Friends: please enjoy this conversation with environmental steward Leah Kostamo, who stewards the A Rocha Brooksdale Centre near Vancouver, British Columbia. I highly recommend her new book Planted (introduced by Eugene Peterson) as a funny, poignant, and exceptionally well-written little volume on faith and the land. -Paul
Paul: Please introduce yourself and your community to our readers. Perhaps A Rocha's name is a good place to start—does your name speak to your vision and values?
Leah: A Rocha certainly is a strange name for a Christian organization. It's a Portuguese word meaning "the rock." Rocha's first environmental Centre was located in Portugal at a place called Quinta da a rocha—"farm on the rock." "The Rock" seemed like a great name for a Christian conservation organization since it points to both Jesus, who is our Rock, and geology, which is literally one of the most fundamental scientific fields of study.
Furthermore, our name points to the Latin flavor of the organization; namely, the value we place on relationships. A Rocha Centres are places of scientific research, education, and organic gardening, but they are also places where people from all walks of life are accepted and embraced as family members. A Rocha is first and foremost about community.
I was pleased to see that Eugene Peterson wrote such a thoughtful foreword to Planted—the quintessential pastor, enthusing about your well-written story of community and creation. Can you tell me any stories about pastors who have intersected A Rocha in a particularly powerful or unusual way?
In our early years running the A Rocha Centre in British Columbia we had a steady stream of English pastors who came and stayed with us for a month or two as part of their sabbatical times. All of them seemed to relish the opportunity to get their hands dirty and do practical work. One pastor in particular spent hours chopping wood outside in sun, rain, heat, and cold. He said later that pastoral work is often so cerebral and hard to quantify that for him to do something physical that required muscle and effort helped reconnect him with the fact that he was an embodied soul—he himself is one of God's creatures.
Another pastor of a church on Vancouver Island has used our training in community gardening, planting a garden on their church property. He said that he had struggled to find ways for their church to bless their local neighborhood and build community, but now neighbors stand across the fence while congregants weed, water, and harvest and friendships are being built. The fact that all the produce is given away to the local foodbank has suddenly raised the church's reputation in the neighbors' eyes since they see how the church is tangibly blessing the local community.
Though forgotten in recent decades, care for creation is a deeply Christian value. What have we lost in losing our connection and concern to creation?
When we care for creation we are participating in the reconciling work of Jesus as he reconciles "all things" to himself.
I think the loss is Christological. One of the most astounding tenets of Christian theology is the incarnation—that God became part of his creation, thereby weaving together in one person the doctrines of redemption and creation. To reduce the incarnation to just a necessary stepping stone (even a necessary evil?) toward the cross is to minimize God's full embrace and experience of creation in the person of Jesus. Paul seems to indicate that Christ's incarnational and redemptive work includes creation (Colossians 1). Therefore when we care for creation we are participating in the reconciling work of Jesus as he reconciles "all things" to himself.
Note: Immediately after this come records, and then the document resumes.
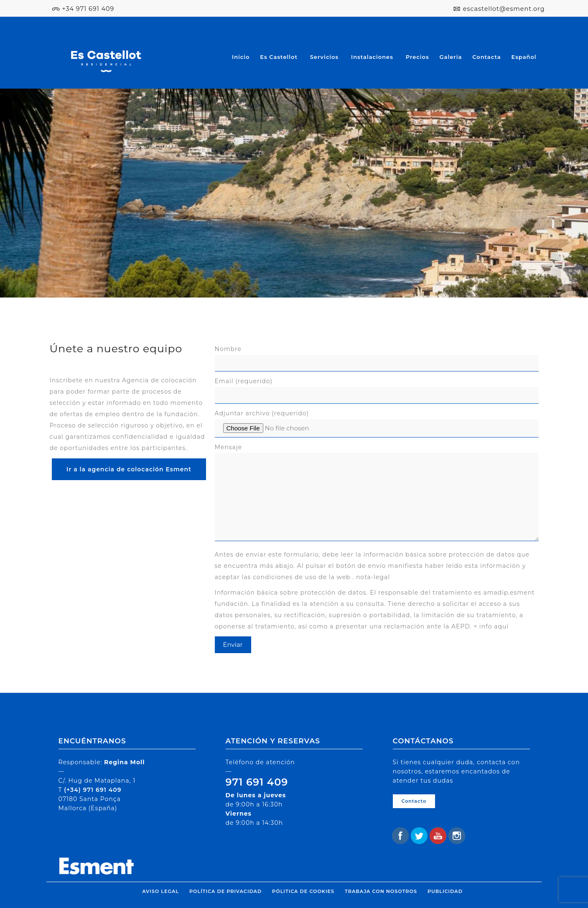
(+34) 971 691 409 (92, 790)
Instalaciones (372, 57)
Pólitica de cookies (303, 891)
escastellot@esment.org (504, 9)
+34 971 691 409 (88, 9)
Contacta (486, 57)
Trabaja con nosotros (381, 891)
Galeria (451, 57)
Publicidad (445, 891)
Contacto (414, 801)
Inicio (241, 57)
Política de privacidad (225, 891)
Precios (417, 57)
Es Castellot (279, 57)
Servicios (324, 57)
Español (524, 57)
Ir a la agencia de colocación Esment (129, 469)
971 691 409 (257, 782)
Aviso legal (160, 891)
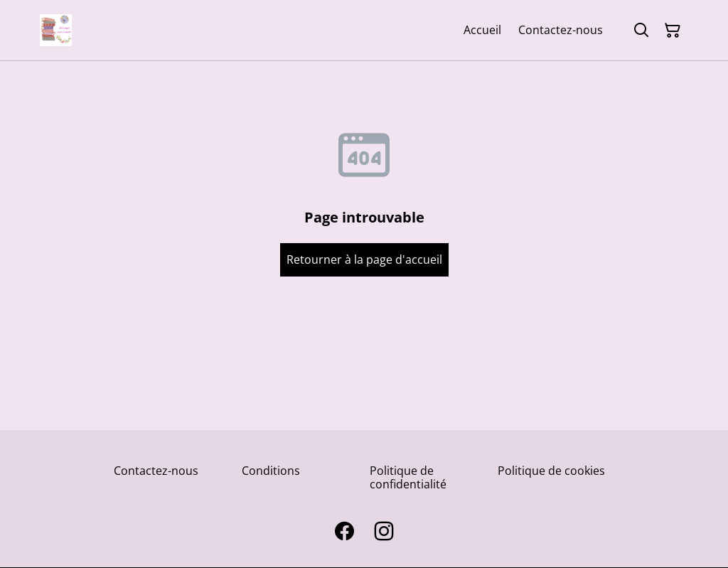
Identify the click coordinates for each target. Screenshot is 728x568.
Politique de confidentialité (408, 477)
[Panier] (673, 31)
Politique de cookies (551, 471)
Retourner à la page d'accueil (364, 259)
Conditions (271, 471)
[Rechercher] (641, 31)
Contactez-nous (156, 471)
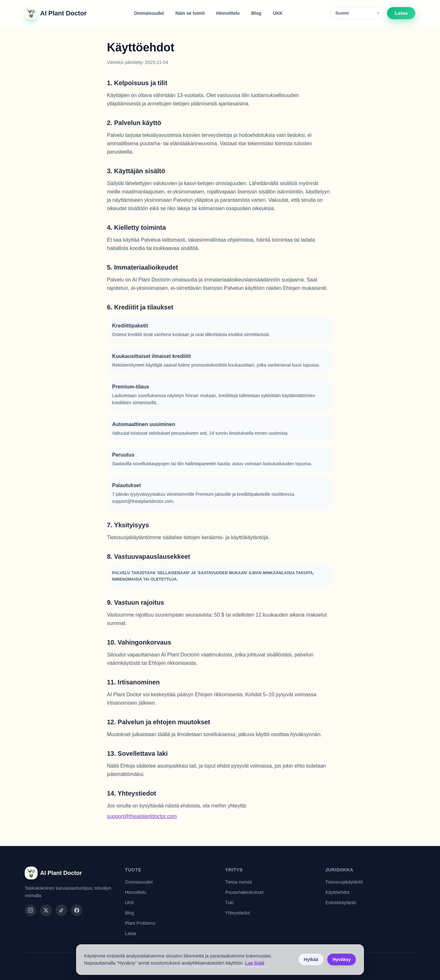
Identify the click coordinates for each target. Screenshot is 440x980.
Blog (256, 13)
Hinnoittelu (228, 13)
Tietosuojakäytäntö (344, 882)
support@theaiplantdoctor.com (141, 816)
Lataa (401, 13)
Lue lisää (254, 963)
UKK (278, 13)
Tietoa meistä (238, 882)
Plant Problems (140, 923)
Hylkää (311, 959)
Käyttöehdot (337, 892)
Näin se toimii (190, 13)
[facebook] (77, 910)
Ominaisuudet (149, 13)
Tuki (229, 902)
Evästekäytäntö (341, 902)
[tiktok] (61, 910)
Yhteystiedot (237, 913)
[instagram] (30, 910)
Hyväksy (342, 959)
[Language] (356, 13)
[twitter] (46, 910)
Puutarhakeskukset (244, 892)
Do you use the term "stewardship" in your work? If so, what does that mean to you?
I think "stewardship" is a great term. We use it all the time because it implies that the earth belongs to someone other than ourselves—it belongs to God. "The earth is the Lord's and everything in it," says Psalm 24:1. If that is true then our job is to look after creation on God's behalf.
For many pastors from an Evangelical background, creation care is (at best) a lower priority than "saving souls." Any thoughts on that posture?
It is definitely easy to struggle with the importance of environmental work in light of the Great Commission. But when I look at Jesus' life it seems that saving souls was set within the bigger picture of ushering in the Kingdom of God. In his ministry Jesus seemed to be quite concerned about people's physical well being as evidenced by the fact that he healed people wherever he went. He also fed people. He seemed quite concerned that people be tangibly loved and not mistreated. Thus it's hard to just care about people's souls without caring about their physical lives and therefore their local environment, since the poorest in the world are so effected by changes to their environment. I think of so many living in Africa and Asia whose water is being poisoned by our e-waste, which we are exporting to poorer countries because we don't want this trash in our own soil. If we are truly to love our neighbors as ourselves, then we must be concerned about their water, air, and food supplies.
For church leaders or members who have not yet experienced a crisis of conscience in relation to the environment—what is one thing that they should consider or experience that might change their view?
I think everyone is motivated or convicted by different things. For me it was spending time outside in creation day after day with a trained ornithologist as a child that created a deep love of creation. For those who are motivated by biblical theology, N.T. Wright's book Surprised by Hope has some fantastic things to say about God's concern for all he has created and our role as stewards. For those whose hearts shift in response to poetry, Wendell Berry's new collection, This Day, will have you digging in the garden within hours of reading the first poem. Perhaps the most humble and helpful thing we can do is sit outside, as part of creation, and pray.
Paul Pastor is associate editor of Leadership Journal and PARSE.